Several health carriers have agreed to take a break from selling new private Medicare fee-for-service coverage.
The Centers for Medicare and Medicaid Services already has responded to consumer group criticisms of marketing of plans in its newly expanded private Medicare FFS program by setting new systems and management controls requirements that will take effect Oct. 1.
Now the CMS says 7 carriers have agreed voluntarily to suspend marketing altogether while implementing the safeguards required by CMS and other safeguards.
The 7 carriers are units of Aon Corp., Chicago; Blue Cross and Blue Shield of Tennessee, Chattanooga, Tenn.; Coventry Health Care Inc., Bethesda, Md.; Humana Inc., Louisville, Ky.; UnitedHealth Group Inc., Minnetonka, Minn.; Universal American Financial Corp., Rye Brook, N.Y.; and WellCare Health Plans Inc., Tampa, Fla.
The suspensions will be lifted when CMS certifies that plans have the systems and management controls in place to meet the Oct. 1 conditions, CMS officials say.
“This voluntary agreement demonstrates that CMS and the plans are stepping up to ensure that deceptive marketing practices end immediately, and that beneficiaries understand what they are purchasing,” Leslie Norwalk, acting CMS administrator, says in a statement.
The private FFS program, which relies on private insurers to provide Medicare plans which permit members to see any willing provider, now has about 1.3 million members, Norwalk says.
The CMS has received 2,700 complaints about agents selling private FFS plans between December 2006 and April 2007, Norwalk says.
Companies that violate the “voluntary agreement” to suspend marketing “will be subject to a full range of available penalties, which can include suspension of enrollment, suspension of payment for new enrollees, civil-monetary penalties, and termination of the plan’s involvement in the Medicare program,” officials say.
The full range of updated conditions will be in effect for all sponsors of private FFS plans beginning Oct. 1, and violations of those conditions will be subject to the same types of penalties, officials say.
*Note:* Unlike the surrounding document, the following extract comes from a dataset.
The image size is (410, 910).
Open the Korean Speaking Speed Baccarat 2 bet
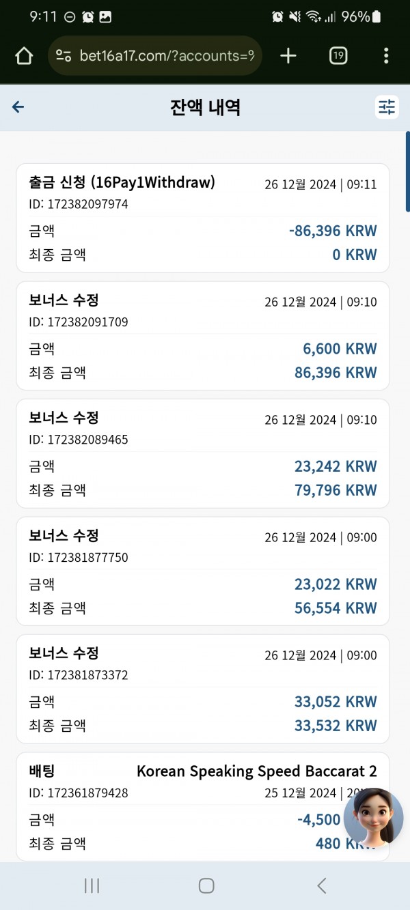tap(203, 807)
The CMS is requiring of private FFS plan sellers that:
- All materials, including advertisements, enrollment materials, and materials used at sales presentations by employees or contracted representatives of a health insurance company must include CMS model disclaimer language.
- All representatives selling the product to beneficiaries must pass a written test.
- The carrier must reach out to providers to ensure that they have reasonable access to the plan’s provider payment information.